Gift of Life Insurance is another gift some donors give when they find that they no longer need their life insurance coverage that was purchased years ago to provide for children or other family members. The donor is allowed to claim a charitable deduction for approximately the policy’s cash surrender value, and the proceeds are completely removed from their estate.

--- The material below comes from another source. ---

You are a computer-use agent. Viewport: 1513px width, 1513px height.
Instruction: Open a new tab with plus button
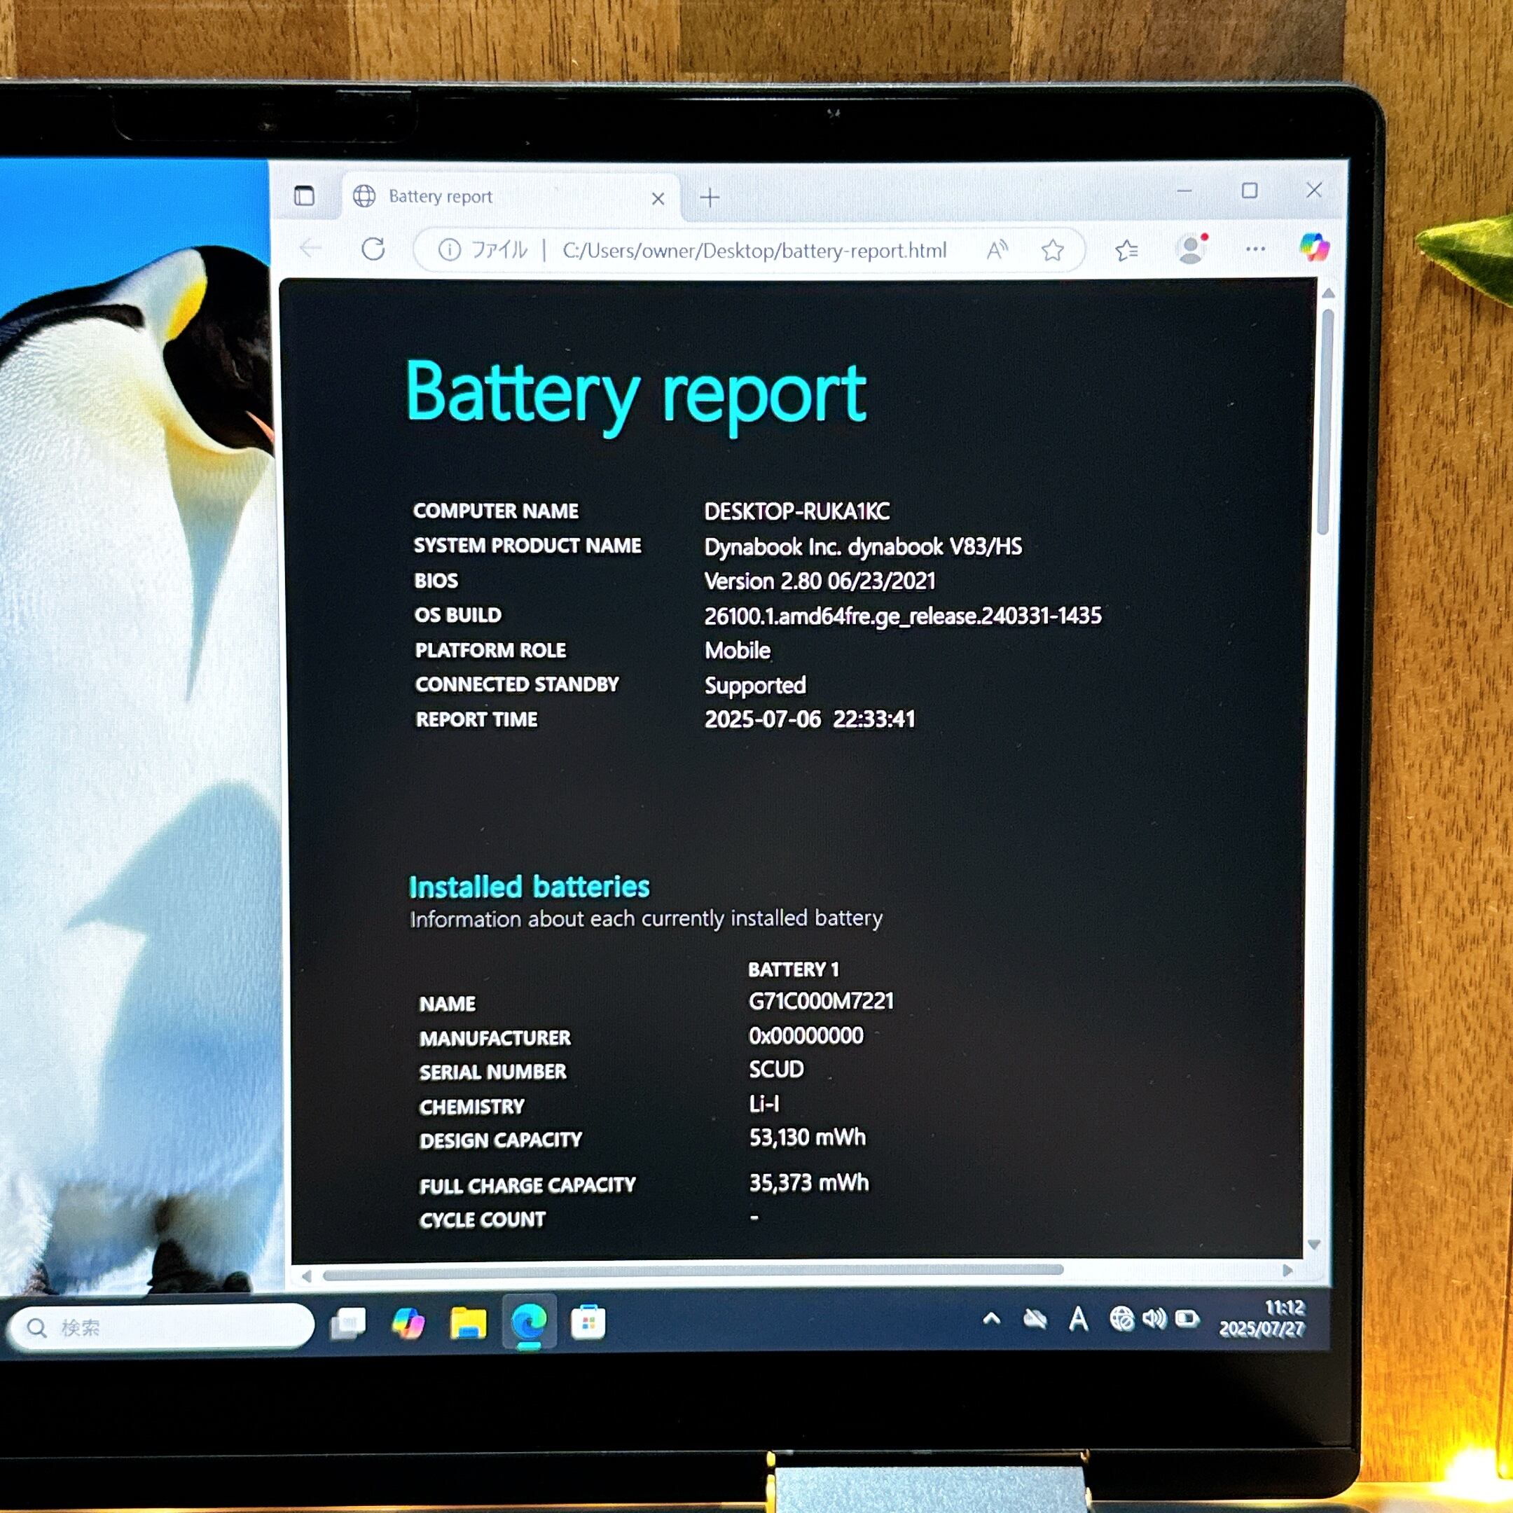pyautogui.click(x=710, y=198)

Planned Giving Today serves the planned giving community as a practical resource for education, information, inspiration and professional linkage. We help gift planners enable others to give generously, prudently and joyfully. http://www.liebertpub.com/overview/planned-giving-today/235/

The National Committee on Planned Giving is the professional association for people whose work includes developing, marketing, and administering charitable planned gifts. Those people include fundraisers for nonprofit institutions, consultants and donor advisors working in a variety of for-profit settings. http://www.pppnet.org/

Do you raise funds for a charity or counsel charities and donors? Taxwise Giving and Philanthropy Tax Institute can help you in many ways. Development professionals ­you and your program will benefit from the how-to books on all aspects of planned giving, the monthly newsletter and comprehensive planned giving courses. http://www.taxwisegiving.com/

International
The purpose of the Canadian Association of Gift Planners is to support Philanthropy by fostering the development and growth of gift planning. The Association creates awareness, provides education and is an advocate of charitable giving. The Association brings together professionals from various disciplines to ensure that the gift planning process achieves a fair and proper balance between the interests of donors and the aims and objectives of registered charitable organizations in Canada in accordance with the Association’s Standards of Professional and Ethical Practice.
http://www.cagp-acpdp.org/en/default.aspx

DISCLAIMER: This information is not intended to provide legal or accounting advice, or to address specific situations. Please consult with your legal or tax advisor to supplement and verify what you learn here.